摊主摇头:“没见外人来,咱这鬼地方谁愿来?”
追兵不信,挨个摊子问过去。每到一处,百姓要么低头干活,要么转身走开,没人搭腔。有个卖烧饼的老头甚至直接掀开锅盖,热气一冒,整张脸藏进白雾里。
楚昭言蹲在柴垛后头,手指掐进泥土,眼睛死盯着那两人的动作。他知道,只要有人多看他一眼,哪怕只是顿一下,都会出事。

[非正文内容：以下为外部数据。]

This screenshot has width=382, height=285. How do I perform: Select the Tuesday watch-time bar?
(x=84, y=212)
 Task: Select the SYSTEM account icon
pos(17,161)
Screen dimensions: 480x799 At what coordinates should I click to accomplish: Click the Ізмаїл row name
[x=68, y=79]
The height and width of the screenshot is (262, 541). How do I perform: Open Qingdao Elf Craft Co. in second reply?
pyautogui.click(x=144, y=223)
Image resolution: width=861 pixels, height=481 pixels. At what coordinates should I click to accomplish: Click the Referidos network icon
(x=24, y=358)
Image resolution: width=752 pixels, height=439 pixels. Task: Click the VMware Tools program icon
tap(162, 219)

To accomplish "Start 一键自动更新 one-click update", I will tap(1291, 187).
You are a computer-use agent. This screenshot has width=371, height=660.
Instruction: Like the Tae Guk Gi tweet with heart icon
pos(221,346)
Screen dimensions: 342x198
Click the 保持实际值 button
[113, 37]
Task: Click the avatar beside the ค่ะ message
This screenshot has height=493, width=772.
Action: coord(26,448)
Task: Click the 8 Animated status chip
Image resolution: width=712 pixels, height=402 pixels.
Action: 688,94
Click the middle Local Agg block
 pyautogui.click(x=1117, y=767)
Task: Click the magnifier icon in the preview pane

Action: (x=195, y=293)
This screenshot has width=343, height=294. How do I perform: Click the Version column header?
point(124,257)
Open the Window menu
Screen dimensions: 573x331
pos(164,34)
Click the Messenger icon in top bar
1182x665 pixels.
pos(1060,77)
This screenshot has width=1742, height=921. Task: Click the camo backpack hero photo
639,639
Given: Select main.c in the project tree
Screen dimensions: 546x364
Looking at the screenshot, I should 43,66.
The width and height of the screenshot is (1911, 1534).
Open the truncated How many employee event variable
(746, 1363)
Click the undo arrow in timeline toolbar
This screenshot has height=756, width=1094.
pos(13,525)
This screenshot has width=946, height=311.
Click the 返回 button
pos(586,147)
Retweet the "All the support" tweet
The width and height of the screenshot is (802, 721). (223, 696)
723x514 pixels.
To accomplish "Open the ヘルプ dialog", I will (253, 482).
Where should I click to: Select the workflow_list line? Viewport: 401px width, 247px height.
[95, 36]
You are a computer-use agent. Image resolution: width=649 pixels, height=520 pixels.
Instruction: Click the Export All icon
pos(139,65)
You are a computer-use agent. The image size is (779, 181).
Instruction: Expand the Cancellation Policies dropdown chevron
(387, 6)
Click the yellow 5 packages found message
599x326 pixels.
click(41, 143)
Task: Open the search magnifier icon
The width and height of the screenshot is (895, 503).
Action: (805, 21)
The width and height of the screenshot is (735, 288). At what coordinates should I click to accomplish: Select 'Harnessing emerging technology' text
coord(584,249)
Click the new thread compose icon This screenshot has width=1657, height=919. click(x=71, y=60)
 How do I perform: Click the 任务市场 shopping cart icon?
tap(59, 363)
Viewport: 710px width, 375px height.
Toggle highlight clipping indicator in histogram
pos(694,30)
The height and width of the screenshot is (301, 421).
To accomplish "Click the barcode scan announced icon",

萧明稷靠在他肩上,呼吸急促。楚昭言用肩膀轻轻顶了他一下,示意别出声。
追兵走到药摊前,瘸腿老头依旧低头搓草,眼皮都没抬。
“老丈,”其中一人开口,“最近可有生人进镇?八岁左右,背药耙,带着个病弱青年?”
老头慢悠悠抬头,眼神浑浊:“你说谁?背药耙的娃?这镇上十个娃九个捡药,哪个不背耙?你要找的是人还是耙?”
追兵一噎。
另一人皱眉:“我们是奉命巡查,配合者有赏,包庇者同罪。”
老头冷笑一声,把手里那把草往地上一扔:“那你去告官啊。我这摊子一天挣不到三十文,你给多少赏?五十?一百?够不够买我这条瘸腿?”
围观的人群里传出几声轻笑。
追兵脸色难看,却也没发作。他们又环视一圈,没发现可疑目标,只得转身离开。
楚昭言一直等到那两人的背影彻底拐出街角,才缓缓吐出一口气,整个人往后一靠,脊梁贴上冰冷的土墙。
他闭了闭眼,额头全是冷汗。
“走了?”萧明稷小声问。
“走了。”楚昭言点头,手还握着药耙不放,“但不会太久。”
他低头检查药囊——银针还在,迷药粉没撒,干饼也完好。他摸了摸发髻夹层,地图还在,焦黄的一角微微卷起。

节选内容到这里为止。